Super bowl sexy

Women are constantly comparing themselves to other women. Are we tall enough? Skinny enough? Curvy enough? Ladies I am sorry to disappoint, but before you buy another gym membership or contemplate your future in plastic surgery, think about the real goal that you are trying to achieve. Are you beautiful enough to be flaunted in Super Bowl Sunday? Does your size two, double D, perfectly olive toned body glisten in the light? Is your sexy “smize” just right? Are you Super Bowl Sexy?

Since 1967, the Super Bowl has been an annual icon of American culture. Families and friends gather together to watch two football teams battle for the championship title. But let’s be honest, there are a significant amount of people who tune in on Sunday for some other type of entertainment than watching grown men run into each other. The Super Bowl ads and half-time show are nearly just as iconic—maybe even more so—as the game itself.

You would think that a time when millions of people are cemented to the television like it’s an extension of their soul would be the perfect opportunity to broadcast some type of world changing public service announcement. Instead, an unfathomable amount of time and money is spent ensuring that the heart and very essence of our one-sided society is evident that night. Really, it should be called “National Testosterone Day”.

The advertisements shown during the Super Bowl are notorious for their sexist display of women. It is practically the embodiment of John Berger’s concept of the “male gaze” which theorizes that women’s prime purpose is to be an object for male pleasure when in any form of visual setting. From fantasized Dorito ads to sexy car washes and everything in between, women are continuously used during the Super Bowl as displays of “ideal” beauty and male fantasy.
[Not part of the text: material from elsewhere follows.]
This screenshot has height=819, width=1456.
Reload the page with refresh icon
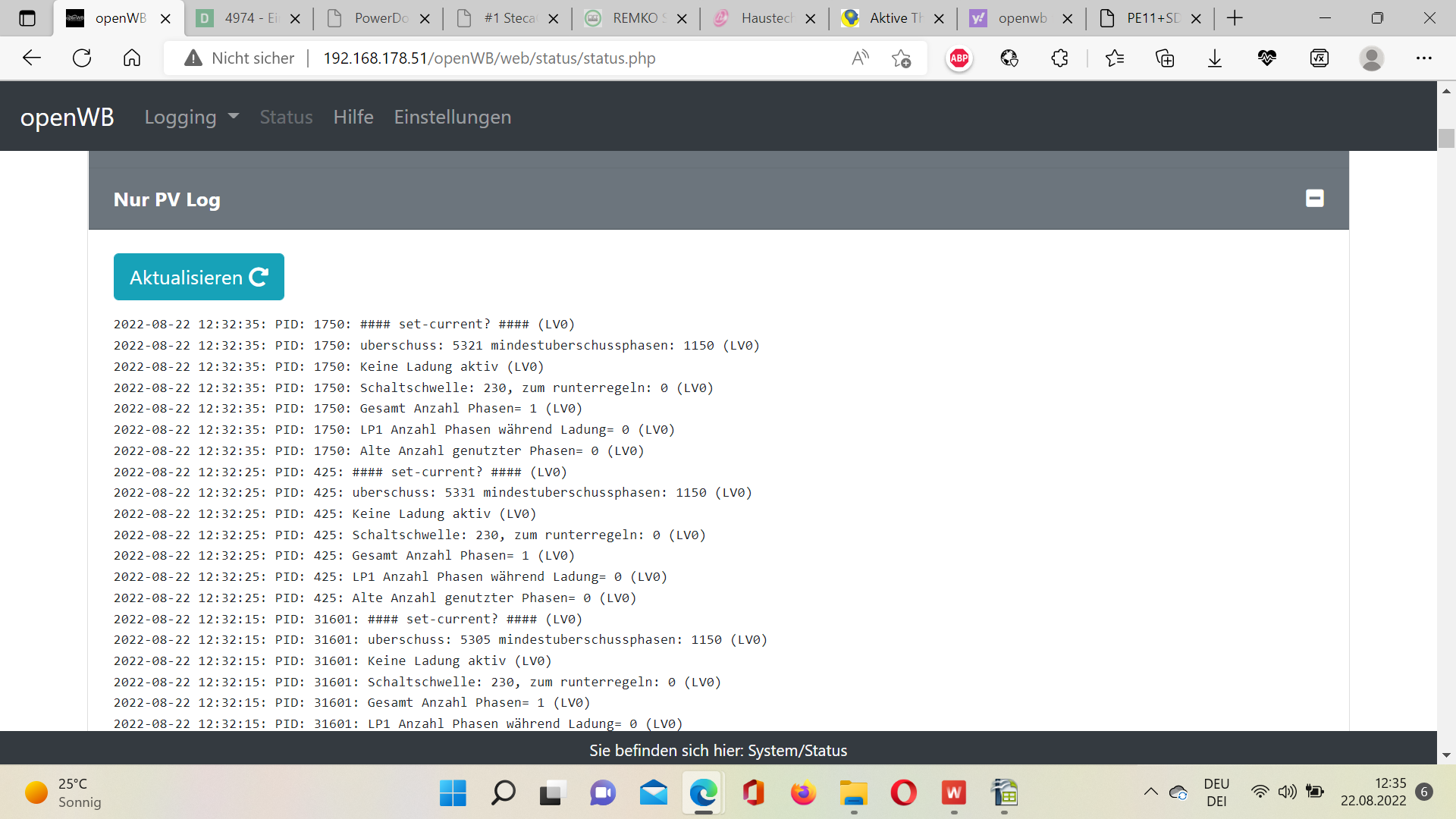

Let’s all just sit back with our polyester jerseys, wings and pizza and watch as the male hormones are fully fed. On average, about $4 million dollars are spent to claim the 30 seconds of prime advertising time, and the half-time show is an even more grandiose concoction.
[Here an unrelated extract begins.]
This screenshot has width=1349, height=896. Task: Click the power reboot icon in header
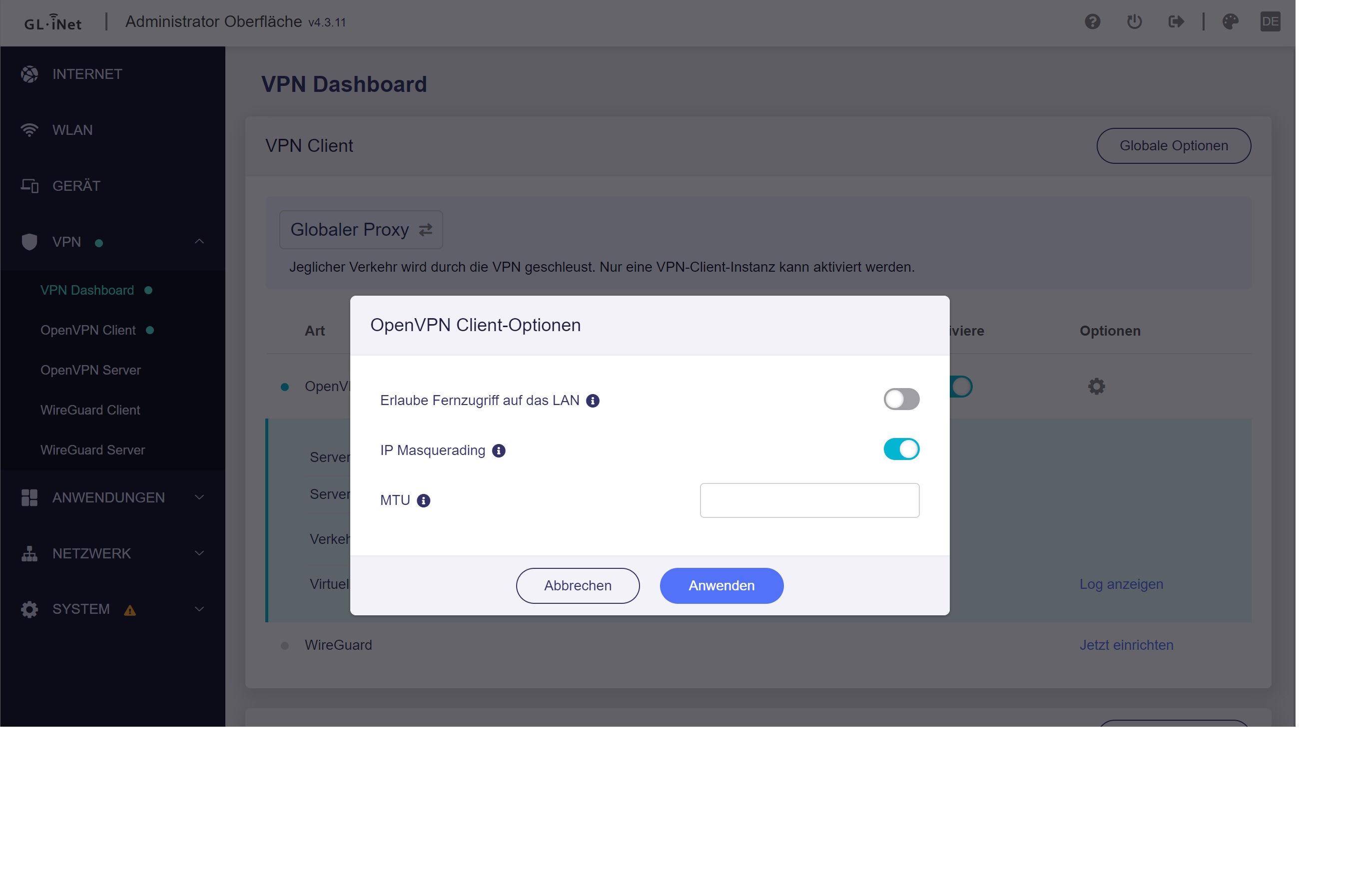click(1134, 21)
Congratulations, Katy Perry, you are this year’s target. I hope you are ready for the performance of your life because everyone knows that you are forgotten unless you make a scene. Feel free to let loose. Let’s be real, we are all only waiting to see another Janet Jackson episode.

It is just one more way that society continues to remind us women what really matters. That beauty only comes in one photo-shopped package. We are only worth swaying the viewers’ attention from the game if we are nude in a pile of Doritos, or flaunting all our assets in a car commercial or some other brand whose product is completely irrelevant to their sexist display. This message was sealed and delivered when television stations thought the best way to remedy backlash to their blatant sexism was to throw in a Calvin Klein ad here and there to lessen the damage. The solution they have chosen to provide is in response to the wrong question.

My question is simply, who calls the shots? Who gets to decide what women are beautiful enough to be advertised? How does this patriarchal power structure devalue the core of female existence—belittles the the intelligence, power, and resilience that is womanhood into the shell of a hyper-sexualized object? It is all a reminder that women must constantly fight for ownership over their bodies, which has been left in the hands of male-driven media for too long. Although women’s rights have come a long way, the American society is not as progressive as we would like to believe.

Kalifa Wright is a Trinity junior. Her column runs every other Wednesday.